Kinesio Tape’s first foray into the limelight came as a black spiderweb-like pattern on the shoulder of American beach volleyball player Kerri Walsh in the 2008 Olympics. Since then, the intricate taping method has been used on Lance Armstrong, David Beckham, and a number of other athletes. Now that the tape has gotten some time on the field, it’s become increasingly popular in rehabilitation and training facilities.

Why the sudden movement from traditional tape to Kinesio? Some might argue the move to the more flexible, skin-like Kinesio Tape isn’t sudden at all. Many people just didn’t know it was available until the world watched Walsh sporting it as she won a gold medal. Amelia Embley, an outpatient rehabilitation supervisor for the Orthopedic and Sports Medicine Program at East Jefferson General Hospital (EJGH), says her group has used Kinesio tape since 2007. “We have three certified Kinesio Tape practitioners,” she says. “All of our staff uses it.”

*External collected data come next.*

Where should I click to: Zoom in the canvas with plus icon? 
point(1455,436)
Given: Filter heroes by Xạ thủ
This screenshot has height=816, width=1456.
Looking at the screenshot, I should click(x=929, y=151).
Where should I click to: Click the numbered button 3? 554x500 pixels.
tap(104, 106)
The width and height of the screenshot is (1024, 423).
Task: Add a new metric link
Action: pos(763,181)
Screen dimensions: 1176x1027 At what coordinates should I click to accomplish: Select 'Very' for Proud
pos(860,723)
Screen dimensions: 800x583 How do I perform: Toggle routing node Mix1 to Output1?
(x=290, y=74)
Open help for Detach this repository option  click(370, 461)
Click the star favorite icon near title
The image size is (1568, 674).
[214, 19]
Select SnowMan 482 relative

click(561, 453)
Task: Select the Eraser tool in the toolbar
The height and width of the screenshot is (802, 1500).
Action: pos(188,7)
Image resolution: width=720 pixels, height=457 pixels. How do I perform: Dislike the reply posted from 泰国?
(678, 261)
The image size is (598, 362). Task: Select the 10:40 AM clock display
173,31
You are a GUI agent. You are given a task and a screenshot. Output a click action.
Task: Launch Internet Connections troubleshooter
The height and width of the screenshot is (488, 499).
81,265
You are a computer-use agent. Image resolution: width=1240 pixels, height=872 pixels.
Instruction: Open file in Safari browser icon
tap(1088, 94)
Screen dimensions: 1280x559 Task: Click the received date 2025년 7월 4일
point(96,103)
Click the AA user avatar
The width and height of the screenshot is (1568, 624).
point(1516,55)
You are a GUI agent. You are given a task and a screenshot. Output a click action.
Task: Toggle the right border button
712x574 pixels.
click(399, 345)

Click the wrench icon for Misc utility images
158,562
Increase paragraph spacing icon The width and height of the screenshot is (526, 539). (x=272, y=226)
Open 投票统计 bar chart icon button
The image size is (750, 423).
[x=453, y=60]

In addition to the composition of the tape itself — it’s elastic and 100 percent cotton — the key to making the most of it is the application process. “You can use it to support a muscle, but you can also tape to restrict motion, to facilitate motion, or to increase lymphatic drainage and decrease inflammation,” depending on how the tape is placed, Embley says.

Research also suggests Kinesio has medicinal properties beyond that of ordinary athletic tape. In 2008, The Journal of Orthopaedic & Sports Physical Therapy published a double-blind clinical study of college students who had been diagnosed with a shoulder injury. Half of the students were treated with Kinesio Tape, while the other half were given a “sham” tape. The report states: “The therapeutic [Kinesio Tape] group showed immediate improvement in pain-free shoulder abduction.”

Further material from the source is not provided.